Ha! Criticism from sports authorities who couldn’t pick a winner with help from the God.
I am sure if God did try to help them it would go something like this.
“He’s God. What does he know about sports?”
Believe me. God is sort of like an editor. He knows more than everyone but my know-it-all daughter, which seem unfair to me.
We had a similar disagreement in the newsroom about the single most important issue facing our society today. Could Superman beat Dr. Strange?
I was once again ridiculed by a fine writer in the newsroom who continues to believe the Detroit Lions can win… there is an alternate universe for you. Forget the Seahawks game. That was an incomprehensible blip in the universe of time and space. Read Ecclesiastes.
Back to the superhero battle, I proved through superior logic that the magic amulet would put Dr. Strange over the top decisively. And let’s not forget the most important point in my winning argument. Dr. Strange has the coolest cape. We have gone over this many times, but it escapes my younger cohorts. Yeah … go Detroit.

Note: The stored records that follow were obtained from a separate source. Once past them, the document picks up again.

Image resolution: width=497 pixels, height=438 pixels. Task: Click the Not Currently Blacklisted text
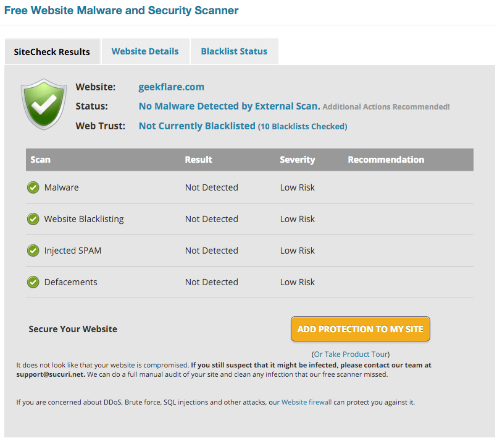[197, 126]
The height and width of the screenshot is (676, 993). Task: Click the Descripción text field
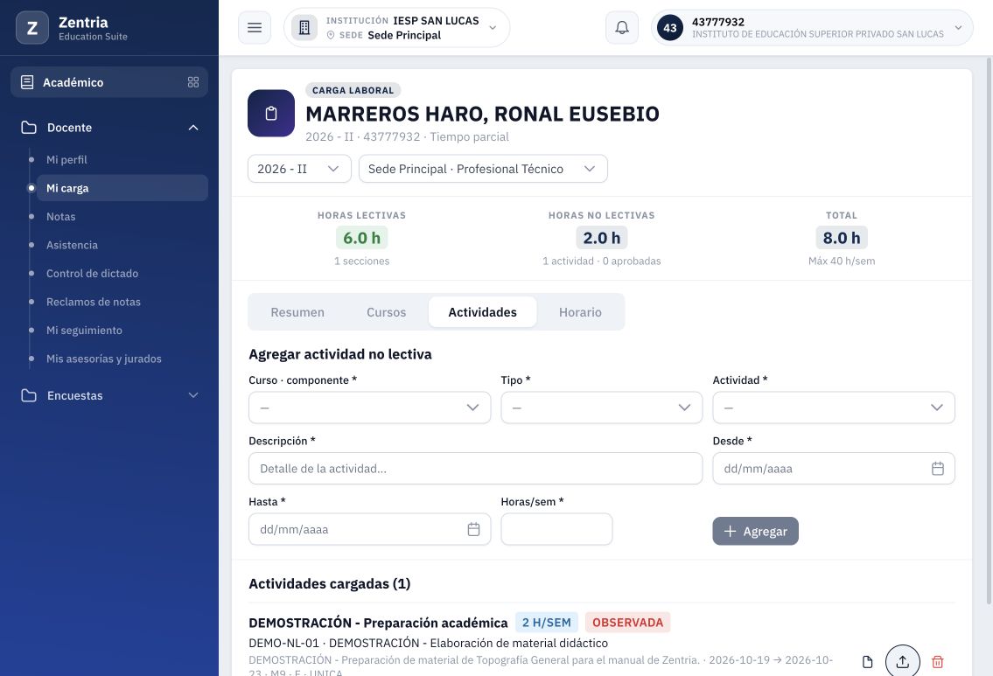[476, 469]
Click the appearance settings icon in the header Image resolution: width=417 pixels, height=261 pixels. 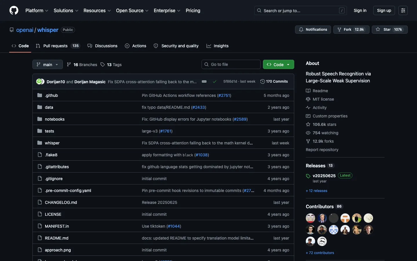pos(403,10)
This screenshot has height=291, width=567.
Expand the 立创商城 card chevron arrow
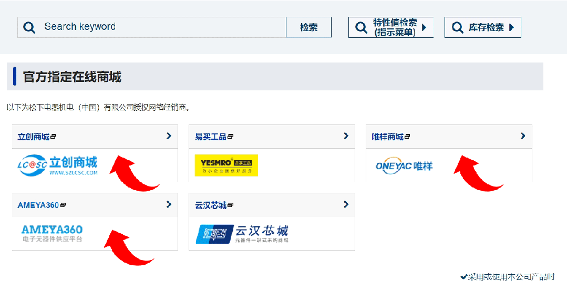click(x=169, y=136)
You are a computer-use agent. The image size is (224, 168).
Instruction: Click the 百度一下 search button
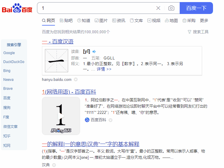[196, 8]
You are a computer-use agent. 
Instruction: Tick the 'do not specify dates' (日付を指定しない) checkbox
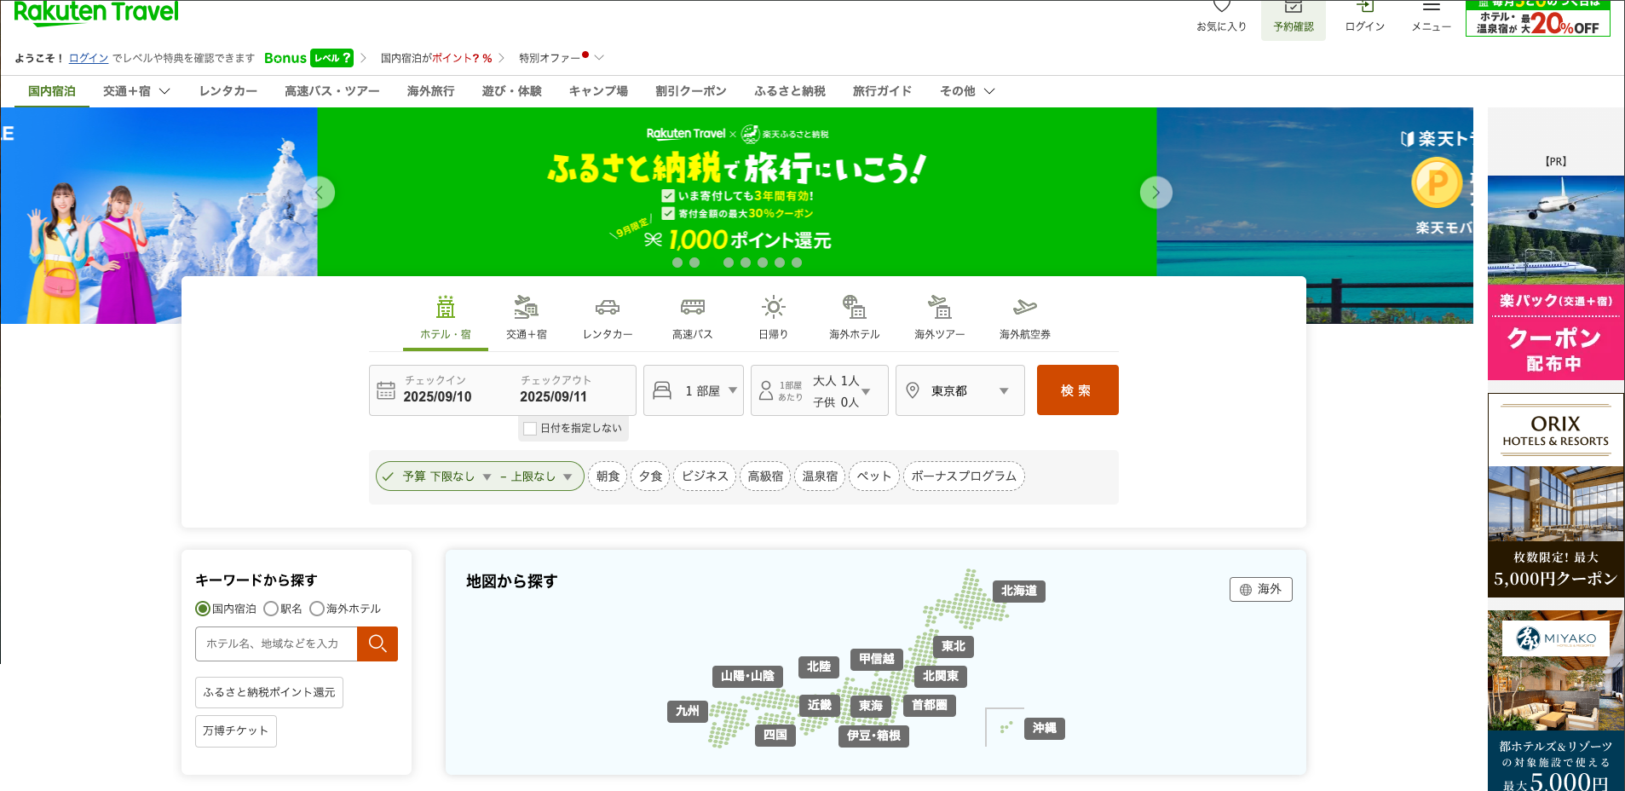coord(530,429)
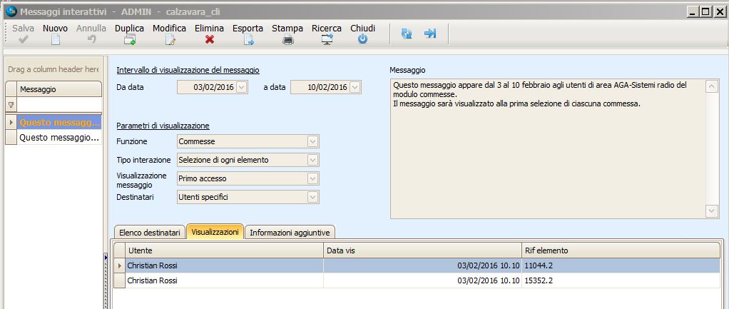
Task: Sort by the Utente column header
Action: click(x=225, y=250)
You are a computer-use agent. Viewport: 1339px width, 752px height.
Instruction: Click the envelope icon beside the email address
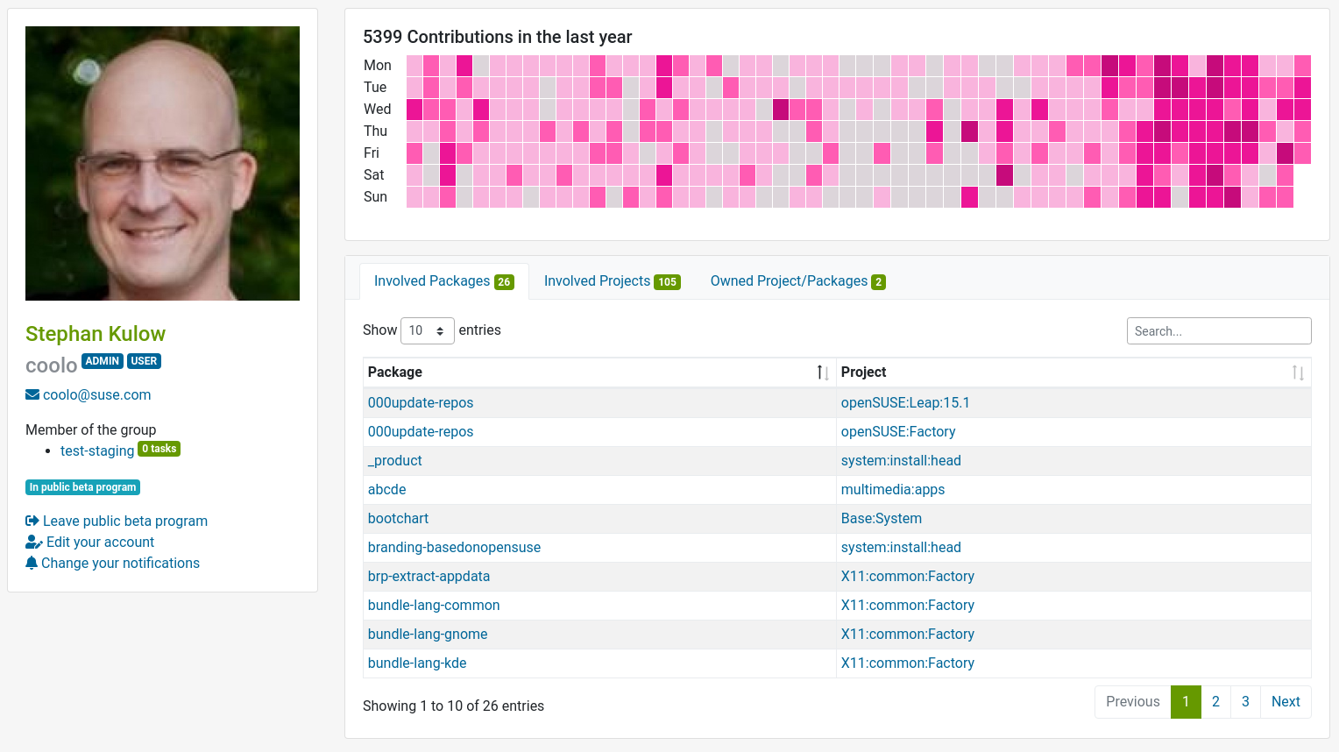32,395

With the New Year approaching, I have decided it is important to establish I am the one who gets to be right about sports, Skippy and Stephen and Dr. Strange.
When things don’t work out my way, as in the case when a certain young reporter has been right about a sports team or makes fun of Dr. Strange’s cape, I have a solution.
It is a mistake in the universe, which somehow means I am right about all sports and capes. Also it is important to remember any state with funny team names like Ducks and Beavers cannot be better than Huskies and Cougars. We win by virtue of the fact we have the cooler names.
This clears the decks for 2013.
Mistakes in the universe do happen, but it’s all just vanities. Read Ecclesiastes.
And Happy New Year.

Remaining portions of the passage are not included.